Inconvenient Truths about Downsizing

Tom Brezsny
- Tom Brezsny

Inconvenient Truths about Downsizing

Continuing the conversation… Almost everyone of a certain age is wrestling with downsizing questions right now. Trying to wrap their heads around the huge paradigm shift that comes with aging. Over the years I’ve talked with hundreds of homeowners going through their own versions of the process and a while back I started asking them to share insights. Here are some of the simple truths they’ve credited with helping them…

Nothing is more certain than change.  Everything is in constant motion. Change is the only certainty in life.

On the continuum. We’re all on the same journey somewhere between birth and death. Death is a normal part of life, even if it’s scary.

Can’t take it with us.

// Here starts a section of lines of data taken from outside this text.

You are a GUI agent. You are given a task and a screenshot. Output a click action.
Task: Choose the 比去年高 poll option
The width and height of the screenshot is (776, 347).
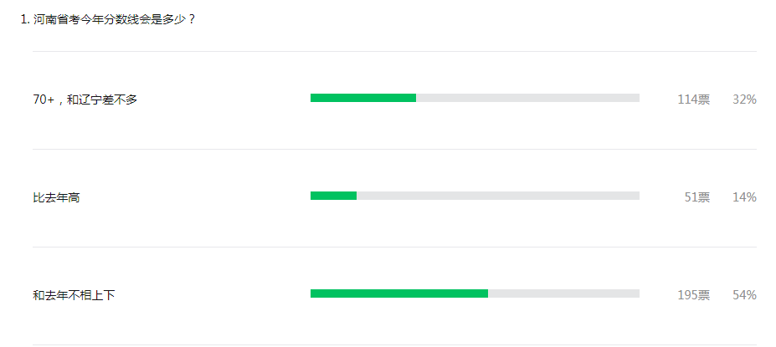click(x=56, y=197)
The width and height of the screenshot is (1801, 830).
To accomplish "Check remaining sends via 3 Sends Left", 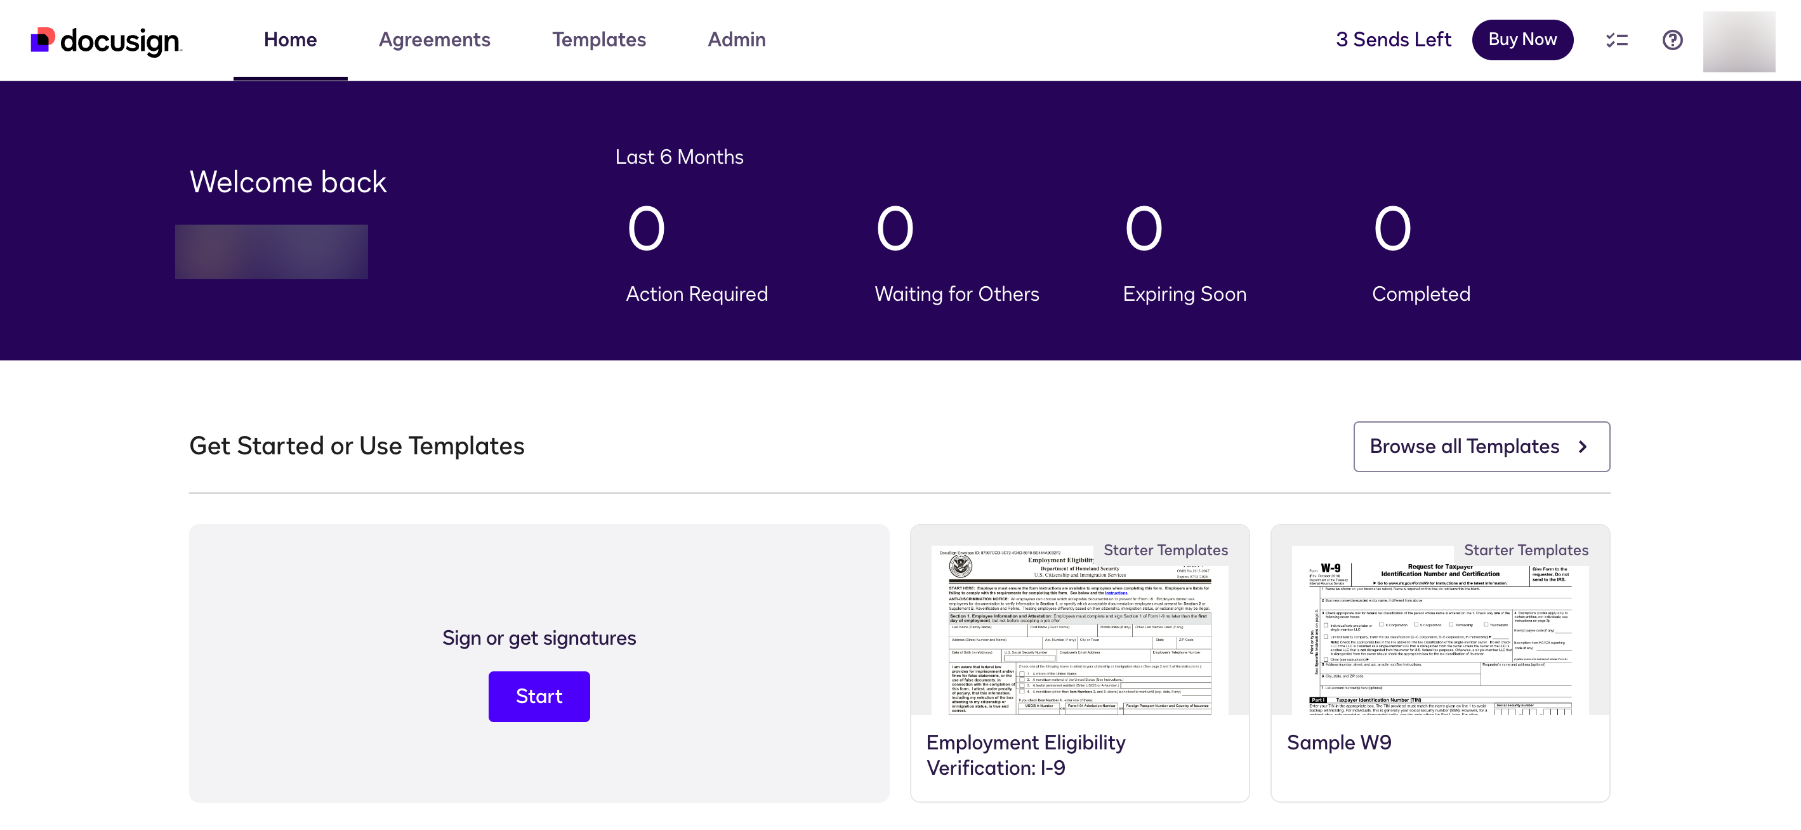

We aren’t Egyptian Pharaohs and we aren’t going to be buried with our “stuff” to insure a pleasant journey into the afterlife down the River Styx.

You’ll never be as young as you are now. Will you have more energy and more resources five or ten years from now than you have today? One mistake people make is waiting too long.

Choose change proactively. Plan for change and create contingencies to adapt. If you ignore change or put it off, life eventually steps in to make decisions for you. 

Time horizons. For any plans you make, always ask this question: What will this all look like five or ten years down the road?

First world problems. Most of our problems are insignificant compared to the bigger problems other people face. Be grateful and let go of the little things.

Creatures of habit.  We’re addicted to our routines, good and bad. Learn to hack your own resistance to change, if you want to move forward, 

Fearing change. Aging gracefully and making smart transitions requires letting go of your fear about change. In the end, change is going to happen anyway.

Leap of faith. You never know how any big life transition is going to turn out. Transitions always require a leap of faith. Trust in the future.

More experiences not stuff. More stuff is the last thing we need. Life experiences are what we’ll carry forward to the end of  life.

Kids don’t want it.  You can make up excuses not to get rid of things but in the end, the kids don’t want it!